Currency is taxed only when converted to Fiat:
Another very common myth is many people think that cryptocurrency is taxed only when you convert the coins into fiat currency. But that is not true. When you are converting one crypto to another cryptocurrency, even that is a taxable transaction. Even if you are transferring the crypto to other platforms for transactions before converting to fiat, the entire transaction is taxable. So, be very careful next time.
You cannot lower your tax amount:
Some people think that there is no way you will be able to lower your tax amount. There is a myth that even if you lose some money in one transaction or sale, the total amount that you made a profit will be taxable. That is not true. If you have made a profit of $20 in one sale and lost $10 in another sale, then only $10 will be the taxable amount. But it all depends on what transactions you are showing while tax calculations.
Another mistake that many people do while filing the tax data is they import data of the current year for which they are paying taxes. But it is very important to import the entire data from the very beginning for better and more accurate calculation of information. If you sell some crypto coins in the current year for some profit.
In case you don’t import the entire data, then you will be taxed for the entire amount. But if you import all the data, the investment amount will be deducted and only the profit amount will be taxed. So, you need to be very careful while importing the data.
Trading in cryptocurrency is not taxable:
People think that only buying cryptocurrencies, converting them to fiat, or selling them for profit is taxable. But even if you are trading with crypto, it is taxable. Buying one cryptocurrency with another cryptocurrency is taxable. You cannot escape tax if you are just investing all your investment amount along with profits, on another crypto. So, you need to play safe.

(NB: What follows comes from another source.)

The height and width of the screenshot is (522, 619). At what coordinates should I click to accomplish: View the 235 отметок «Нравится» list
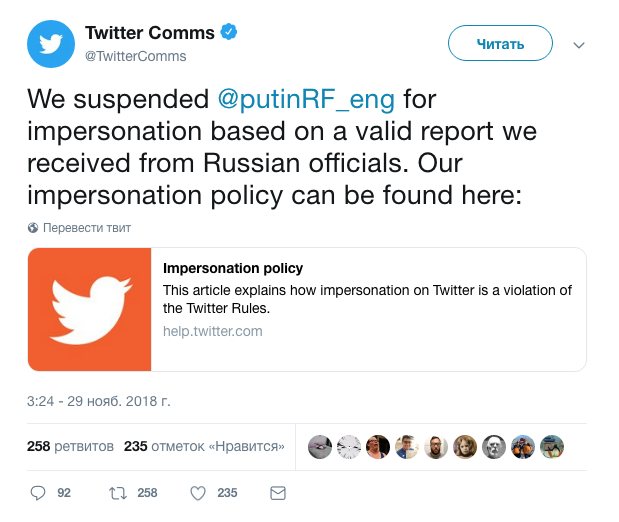tap(204, 446)
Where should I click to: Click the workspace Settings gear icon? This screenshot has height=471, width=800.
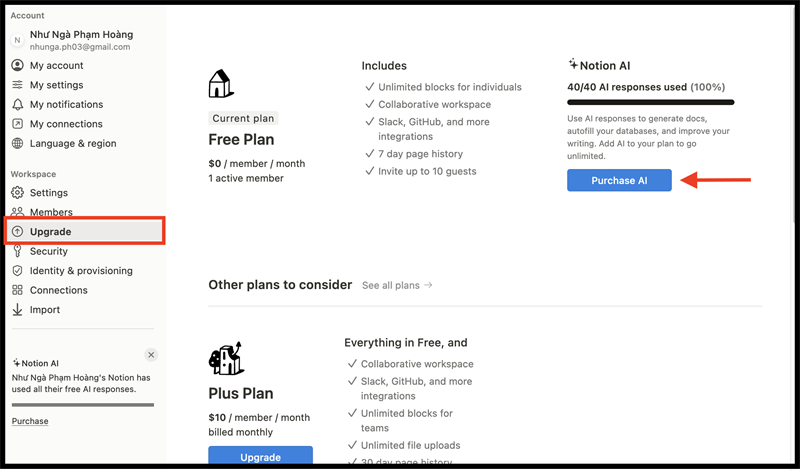click(18, 192)
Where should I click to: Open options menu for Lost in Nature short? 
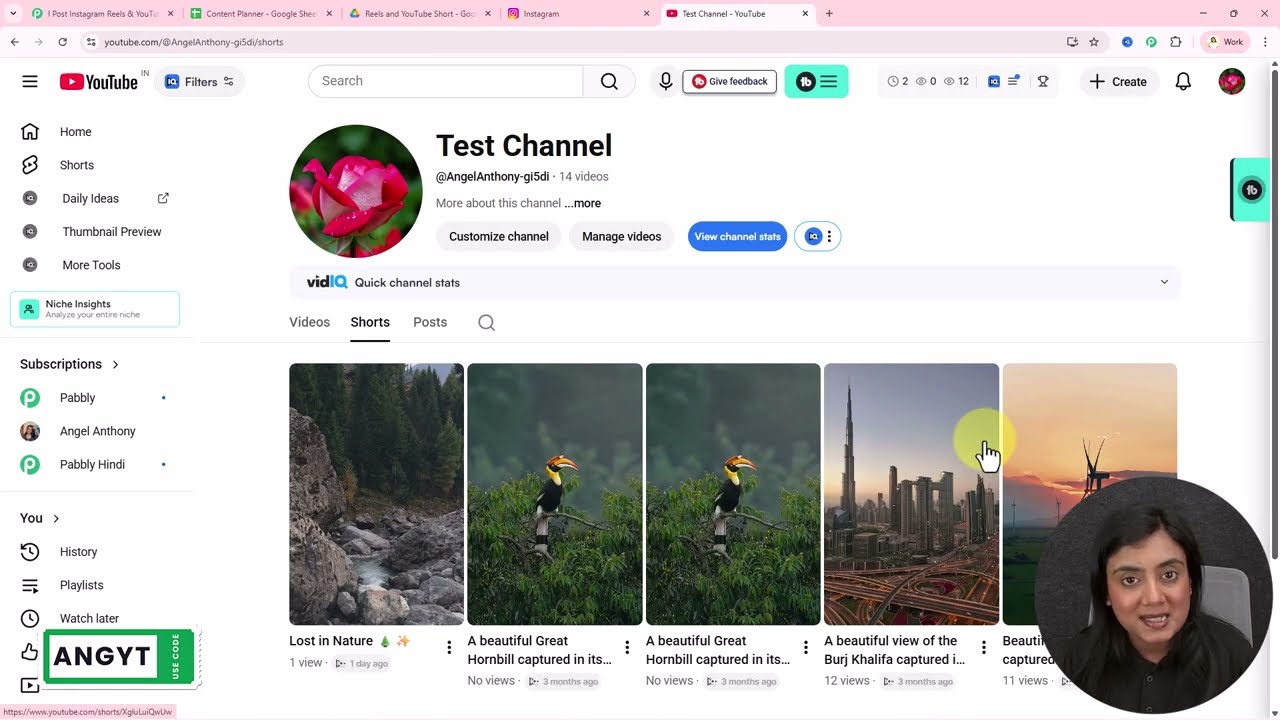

These are some of the very common myths surrounding cryptocurrency tax. There are many more such myths around tax and crypto. You just need to start gathering enough information about both crypto investments, trading, and tax rules to play safe. You will end up losing your investments or paying excess tax if you are not having complete knowledge about them. Spend enough time to gather all the information that you need before you start investing or trading. That will keep you safe.